_Prompt_
Present every line of the records below as a numbered list, omitting any blank lines.

++++++++

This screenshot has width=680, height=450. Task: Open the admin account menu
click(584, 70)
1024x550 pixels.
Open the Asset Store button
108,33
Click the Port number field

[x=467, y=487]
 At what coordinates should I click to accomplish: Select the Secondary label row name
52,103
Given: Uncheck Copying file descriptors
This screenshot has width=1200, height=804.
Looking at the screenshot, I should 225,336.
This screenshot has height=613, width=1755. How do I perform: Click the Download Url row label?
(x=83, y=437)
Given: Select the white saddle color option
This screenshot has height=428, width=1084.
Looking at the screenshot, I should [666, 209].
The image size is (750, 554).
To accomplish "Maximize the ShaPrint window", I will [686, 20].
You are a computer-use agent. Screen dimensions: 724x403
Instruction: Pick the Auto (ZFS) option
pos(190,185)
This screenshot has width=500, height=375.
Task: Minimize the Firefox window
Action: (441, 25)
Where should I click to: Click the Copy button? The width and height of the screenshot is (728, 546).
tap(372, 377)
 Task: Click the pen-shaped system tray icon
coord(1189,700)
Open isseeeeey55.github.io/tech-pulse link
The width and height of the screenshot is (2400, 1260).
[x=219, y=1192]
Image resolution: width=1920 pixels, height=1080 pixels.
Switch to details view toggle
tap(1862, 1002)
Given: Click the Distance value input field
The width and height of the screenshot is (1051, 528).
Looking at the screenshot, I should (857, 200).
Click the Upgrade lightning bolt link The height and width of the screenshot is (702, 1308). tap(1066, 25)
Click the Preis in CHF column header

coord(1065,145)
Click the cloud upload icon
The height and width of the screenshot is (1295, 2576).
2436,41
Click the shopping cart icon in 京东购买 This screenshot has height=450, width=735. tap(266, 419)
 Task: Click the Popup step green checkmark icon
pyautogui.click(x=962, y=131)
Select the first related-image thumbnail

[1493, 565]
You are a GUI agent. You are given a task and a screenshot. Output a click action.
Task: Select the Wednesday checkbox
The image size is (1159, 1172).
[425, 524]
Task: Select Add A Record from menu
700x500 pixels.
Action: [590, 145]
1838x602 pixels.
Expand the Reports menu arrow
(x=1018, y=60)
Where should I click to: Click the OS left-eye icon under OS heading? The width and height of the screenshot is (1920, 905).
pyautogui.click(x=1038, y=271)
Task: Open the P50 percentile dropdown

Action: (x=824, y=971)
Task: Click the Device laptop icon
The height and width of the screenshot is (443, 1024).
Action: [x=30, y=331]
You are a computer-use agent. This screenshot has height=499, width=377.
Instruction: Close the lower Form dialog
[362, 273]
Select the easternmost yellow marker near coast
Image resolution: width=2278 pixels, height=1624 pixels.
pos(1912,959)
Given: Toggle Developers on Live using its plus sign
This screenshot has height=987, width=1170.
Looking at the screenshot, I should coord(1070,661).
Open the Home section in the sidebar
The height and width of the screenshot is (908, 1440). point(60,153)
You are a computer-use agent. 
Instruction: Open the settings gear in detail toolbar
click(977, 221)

++++++++

_Problem solution_
1. This screenshot has width=680, height=450. Task: Open the admin account menu
2. click(584, 70)
3. 1024x550 pixels.
4. Open the Asset Store button
5. 108,33
6. Click the Port number field
7. [x=467, y=487]
8.  At what coordinates should I click to accomplish: Select the Secondary label row name
9. 52,103
10. Given: Uncheck Copying file descriptors
11. This screenshot has width=1200, height=804.
12. Looking at the screenshot, I should 225,336.
13. This screenshot has height=613, width=1755. How do I perform: Click the Download Url row label?
14. (x=83, y=437)
15. Given: Select the white saddle color option
16. This screenshot has height=428, width=1084.
17. Looking at the screenshot, I should [666, 209].
18. The image size is (750, 554).
19. To accomplish "Maximize the ShaPrint window", I will [686, 20].
20. You are a computer-use agent. Screen dimensions: 724x403
21. Instruction: Pick the Auto (ZFS) option
22. pos(190,185)
23. This screenshot has width=500, height=375.
24. Task: Minimize the Firefox window
25. Action: (441, 25)
26. Where should I click to: Click the Copy button? The width and height of the screenshot is (728, 546).
27. tap(372, 377)
28.  Task: Click the pen-shaped system tray icon
29. coord(1189,700)
30. Open isseeeeey55.github.io/tech-pulse link
31. The width and height of the screenshot is (2400, 1260).
32. [x=219, y=1192]
33. Image resolution: width=1920 pixels, height=1080 pixels.
34. Switch to details view toggle
35. tap(1862, 1002)
36. Given: Click the Distance value input field
37. The width and height of the screenshot is (1051, 528).
38. Looking at the screenshot, I should (857, 200).
39. Click the Upgrade lightning bolt link The height and width of the screenshot is (702, 1308). tap(1066, 25)
40. Click the Preis in CHF column header
41. coord(1065,145)
42. Click the cloud upload icon
43. The height and width of the screenshot is (1295, 2576).
44. 2436,41
45. Click the shopping cart icon in 京东购买 This screenshot has height=450, width=735. tap(266, 419)
46.  Task: Click the Popup step green checkmark icon
47. pyautogui.click(x=962, y=131)
48. Select the first related-image thumbnail
49. [1493, 565]
50. You are a GUI agent. You are given a task and a screenshot. Output a click action.
51. Task: Select the Wednesday checkbox
52. The image size is (1159, 1172).
53. [425, 524]
54. Task: Select Add A Record from menu
55. 700x500 pixels.
56. Action: [590, 145]
57. 1838x602 pixels.
58. Expand the Reports menu arrow
59. (x=1018, y=60)
60. Where should I click to: Click the OS left-eye icon under OS heading? The width and height of the screenshot is (1920, 905).
61. pyautogui.click(x=1038, y=271)
62. Task: Open the P50 percentile dropdown
63. Action: (x=824, y=971)
64. Task: Click the Device laptop icon
65. The height and width of the screenshot is (443, 1024).
66. Action: [x=30, y=331]
67. You are a computer-use agent. This screenshot has height=499, width=377.
68. Instruction: Close the lower Form dialog
69. [362, 273]
70. Select the easternmost yellow marker near coast
71. Image resolution: width=2278 pixels, height=1624 pixels.
72. pos(1912,959)
73. Given: Toggle Developers on Live using its plus sign
74. This screenshot has height=987, width=1170.
75. Looking at the screenshot, I should coord(1070,661).
76. Open the Home section in the sidebar
77. The height and width of the screenshot is (908, 1440). point(60,153)
78. You are a computer-use agent. 
79. Instruction: Open the settings gear in detail toolbar
80. click(977, 221)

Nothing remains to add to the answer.